Foxconn confirms that it has been affected by ransomware
Tech manufacturing company Foxconn has publicly confirmed that it has been hit by ransomware. The infection occurred on November 29 and hit an “information system” used for operations in America. Criminals demand $ 34 million in ransom.
BleepingComputer already published an article on Monday claiming that Foxconn has been affected by the DoppelPaymer ransomware. In the meantime, the producer has publicly confirmed the cyber attack in a short statement, in which the producer reports that an ‘information system’ affecting the activities in North and South America has been affected. BleepingComputer reports that it concerns a production facility in Mexico. Foxconn further confirms that the perpetrators are demanding about 1,804 bitcoins in ransom, which equates to about $ 34 million.

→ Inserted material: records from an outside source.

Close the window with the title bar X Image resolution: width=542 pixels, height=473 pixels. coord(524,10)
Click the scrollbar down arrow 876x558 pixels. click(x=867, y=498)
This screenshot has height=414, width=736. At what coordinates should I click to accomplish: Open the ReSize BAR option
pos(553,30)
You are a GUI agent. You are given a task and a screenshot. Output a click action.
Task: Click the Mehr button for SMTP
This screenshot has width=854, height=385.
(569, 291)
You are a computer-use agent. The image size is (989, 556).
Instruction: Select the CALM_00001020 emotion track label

The attackers claimed to have encrypted approximately 1,200 to 1,400 servers against BleepingComputer on Monday. They state that they stole 100GB of unencrypted files and deleted 20 to 30TB of backups.

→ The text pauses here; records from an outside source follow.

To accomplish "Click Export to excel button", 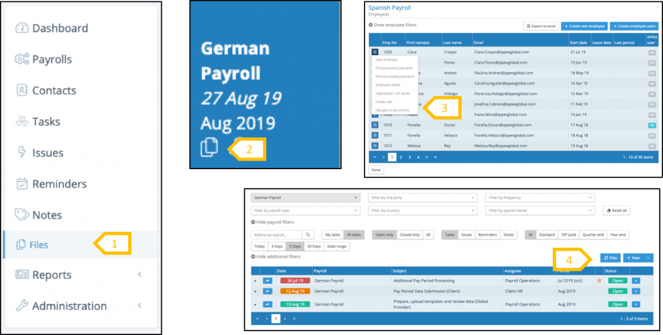I will 541,26.
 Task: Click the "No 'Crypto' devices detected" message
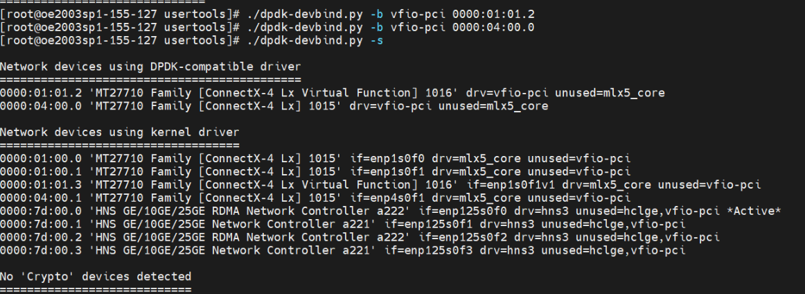96,276
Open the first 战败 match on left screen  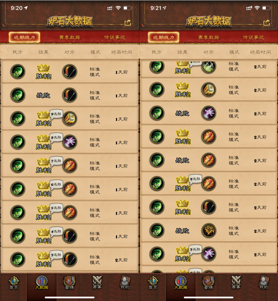69,95
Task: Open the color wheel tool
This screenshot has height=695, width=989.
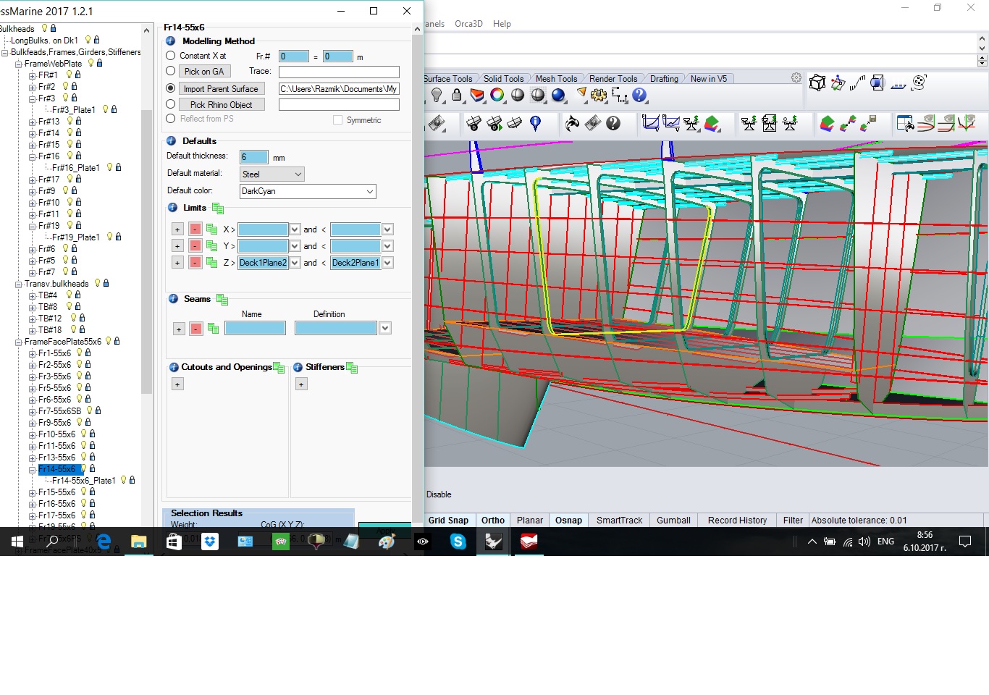Action: point(497,96)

The criminals behind the DoppelPaymer ransomware have also reportedly published stolen files on their own website. This would mainly include business documents. Personal data of employees or financial documents have not yet been leaked.
Foxconn reports to Reuters that the cyber attack had only a limited impact on business operations. The system in question is currently being ‘thoroughly inspected’ and put back into operation in phases. Further details about the cyber attack are not yet shared, but the manufacturer says it is working with “ authorities and technical experts ” to identify those responsible.